Zimbabwe’s public health services sector is standing on the knife edge as almost all drug supplies are being provided by non-State humanitarian agencies.

A principal director in the Health and Child Care ministry, Gibson Mhlanga, last week revealed that about 98 percent of drug stocks to government hospitals and clinics came from development partners.


He was speaking at an all-stakeholders’ meeting at NatPharm in Harare.

“As government, we know that development partners are contributing about 98 percent of our available medicines in all our public health institutions,” he said.



The principal director in charge of preventive services also acknowledged that government was struggling to raise adequate funds for the procurement of drugs.

“While there are resource constraints, the will and commitment is there… Government has responded favourably by allocating funds, though not adequate, to the ministry (of Health and Child Welfare),” said Mhlanga.

President Robert Mugabe recently threatened to lead Africa’s pullout from the United Nations (UN), accusing it of failing to meaningfully reform.

Such a pullout would imply the departure of UN agencies like the United Nations Children’s Emergency Fund (UNICEF) and the United Nations Development Programme (UNDP) which are considered crucial at a time Zimbabwe faces a stinging economic crisis.

Treasury has been battling to collect revenue that has made it difficult for government to pay the army and civil servants on time, while a cash crisis that manifested in April worsens.

Most hospitals are operating with poorly paid staff while essential equipment is depleted.

■ DIRECTIONS
Can you repeat the article on Zimbabwe's drug supplies from the words "The principal director" through "stinging economic crisis.", swapping "pullout" for "withdrawal"?

■ DATASET EXTRACT

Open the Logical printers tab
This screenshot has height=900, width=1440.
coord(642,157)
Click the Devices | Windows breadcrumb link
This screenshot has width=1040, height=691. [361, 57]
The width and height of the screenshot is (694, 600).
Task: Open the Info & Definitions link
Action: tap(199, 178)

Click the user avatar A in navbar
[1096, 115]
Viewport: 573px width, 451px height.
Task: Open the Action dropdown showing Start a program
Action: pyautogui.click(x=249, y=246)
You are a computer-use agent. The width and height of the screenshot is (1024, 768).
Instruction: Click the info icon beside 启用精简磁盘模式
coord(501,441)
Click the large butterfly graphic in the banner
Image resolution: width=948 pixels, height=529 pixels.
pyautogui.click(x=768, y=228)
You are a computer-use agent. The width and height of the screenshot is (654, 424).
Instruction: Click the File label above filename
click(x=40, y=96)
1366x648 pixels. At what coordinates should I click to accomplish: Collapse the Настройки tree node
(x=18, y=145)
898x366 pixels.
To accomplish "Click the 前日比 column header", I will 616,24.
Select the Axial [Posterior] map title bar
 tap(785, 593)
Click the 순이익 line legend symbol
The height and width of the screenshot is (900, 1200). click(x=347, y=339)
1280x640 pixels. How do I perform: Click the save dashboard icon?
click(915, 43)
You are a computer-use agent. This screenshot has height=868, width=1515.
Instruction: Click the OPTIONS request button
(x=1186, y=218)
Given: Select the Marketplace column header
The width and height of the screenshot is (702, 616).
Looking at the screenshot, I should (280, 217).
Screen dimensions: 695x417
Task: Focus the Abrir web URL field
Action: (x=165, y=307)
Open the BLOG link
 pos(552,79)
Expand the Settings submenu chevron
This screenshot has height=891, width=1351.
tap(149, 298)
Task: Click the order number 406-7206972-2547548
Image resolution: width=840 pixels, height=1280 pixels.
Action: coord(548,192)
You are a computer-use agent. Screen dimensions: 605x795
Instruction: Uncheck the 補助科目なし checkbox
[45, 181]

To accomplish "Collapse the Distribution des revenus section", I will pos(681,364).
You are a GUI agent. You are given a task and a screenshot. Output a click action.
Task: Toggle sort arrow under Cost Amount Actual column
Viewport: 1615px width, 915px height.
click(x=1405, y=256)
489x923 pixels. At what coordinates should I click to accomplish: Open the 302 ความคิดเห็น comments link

■ PROBLEM SOLUTION
The principal director in charge of preventive services also acknowledged that government was struggling to raise adequate funds for the procurement of drugs.

“While there are resource constraints, the will and commitment is there… Government has responded favourably by allocating funds, though not adequate, to the ministry (of Health and Child Welfare),” said Mhlanga.

President Robert Mugabe recently threatened to lead Africa’s withdrawal from the United Nations (UN), accusing it of failing to meaningfully reform.

Such a withdrawal would imply the departure of UN agencies like the United Nations Children’s Emergency Fund (UNICEF) and the United Nations Development Programme (UNDP) which are considered crucial at a time Zimbabwe faces a stinging economic crisis.